Proprio il presidente del Torino ha parlato in zona mista dopo il successo contro il Pescara in Coppa Italia, provando a fare chiarezza sulla questione e smorzando gli entusiasmi dei supporters partenopei, chiudendo almeno a parole la questione Maksimovic.

RESTA –Non abbiamo ricevuto grandi offerte per Nikola, – ha confermato il patron – l’unica è quella del Napoli di 12 milioni più bonus.
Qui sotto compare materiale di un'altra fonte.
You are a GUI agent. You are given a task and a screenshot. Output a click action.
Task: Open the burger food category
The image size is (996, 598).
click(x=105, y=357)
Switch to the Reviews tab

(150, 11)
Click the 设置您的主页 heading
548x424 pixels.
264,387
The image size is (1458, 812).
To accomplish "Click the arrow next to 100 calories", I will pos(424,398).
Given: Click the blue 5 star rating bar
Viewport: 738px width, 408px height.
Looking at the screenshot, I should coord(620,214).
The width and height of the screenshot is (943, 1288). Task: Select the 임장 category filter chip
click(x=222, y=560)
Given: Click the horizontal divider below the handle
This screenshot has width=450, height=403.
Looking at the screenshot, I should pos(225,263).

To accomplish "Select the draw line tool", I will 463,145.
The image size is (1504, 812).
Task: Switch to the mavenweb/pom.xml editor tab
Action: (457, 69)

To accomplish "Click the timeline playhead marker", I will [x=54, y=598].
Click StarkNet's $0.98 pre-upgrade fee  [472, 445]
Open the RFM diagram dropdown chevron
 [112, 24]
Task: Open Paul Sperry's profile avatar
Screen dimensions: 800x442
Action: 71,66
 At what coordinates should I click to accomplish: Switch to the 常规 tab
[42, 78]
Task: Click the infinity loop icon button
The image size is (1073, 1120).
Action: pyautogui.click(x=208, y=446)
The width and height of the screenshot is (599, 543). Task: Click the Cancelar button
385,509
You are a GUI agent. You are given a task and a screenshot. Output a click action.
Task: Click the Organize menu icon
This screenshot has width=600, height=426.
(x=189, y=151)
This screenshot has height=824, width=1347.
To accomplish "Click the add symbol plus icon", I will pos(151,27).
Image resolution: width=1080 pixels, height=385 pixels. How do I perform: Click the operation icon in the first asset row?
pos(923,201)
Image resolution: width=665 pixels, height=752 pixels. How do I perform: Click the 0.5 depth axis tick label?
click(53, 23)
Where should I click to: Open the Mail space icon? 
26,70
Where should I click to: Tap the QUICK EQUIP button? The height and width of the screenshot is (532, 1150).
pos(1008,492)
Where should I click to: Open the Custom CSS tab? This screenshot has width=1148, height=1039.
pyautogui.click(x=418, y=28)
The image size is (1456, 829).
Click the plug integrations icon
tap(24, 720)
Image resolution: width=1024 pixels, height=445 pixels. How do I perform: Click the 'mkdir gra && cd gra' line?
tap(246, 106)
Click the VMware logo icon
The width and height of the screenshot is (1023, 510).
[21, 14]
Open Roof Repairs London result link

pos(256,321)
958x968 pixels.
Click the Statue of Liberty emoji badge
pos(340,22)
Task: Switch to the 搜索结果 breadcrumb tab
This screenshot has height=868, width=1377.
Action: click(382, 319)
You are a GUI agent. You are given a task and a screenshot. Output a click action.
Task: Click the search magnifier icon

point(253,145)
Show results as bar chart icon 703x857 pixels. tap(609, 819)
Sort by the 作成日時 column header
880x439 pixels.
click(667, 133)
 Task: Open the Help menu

Ora valutarlo 12 milioni più bonus vuol dire veramente valutarlo molto poco, considerando anche che giocatori equivalenti sono passati di mano per valori addirittura doppi, per cui il giocatore lo teniamo con noi“.

CAPITOLO CHIUSO – Maksimovic è un giocatore per noi molto importante, – ha aggiunto Cairo – per cui il capitolo Maksimovic per noi può dirsi definitivamente chiuso.”

Per ora dunque il serbo rimarrà a Torino ma il mercato è ancora lungo e non si può dir chiuso la trattativa fino al primo di settembre.

Chiusura dedicata invece al mercato in entrata dove i granata sono ancora a caccia di una punta. Il nome caldo è quello del giovane Belotti ma Cairo non si sbilancia: “Ci manca ancora un tassello, stiamo lavorando per concludere velocemente. Nessun nome, ma a giorni speriamo di poterlo comunicare”.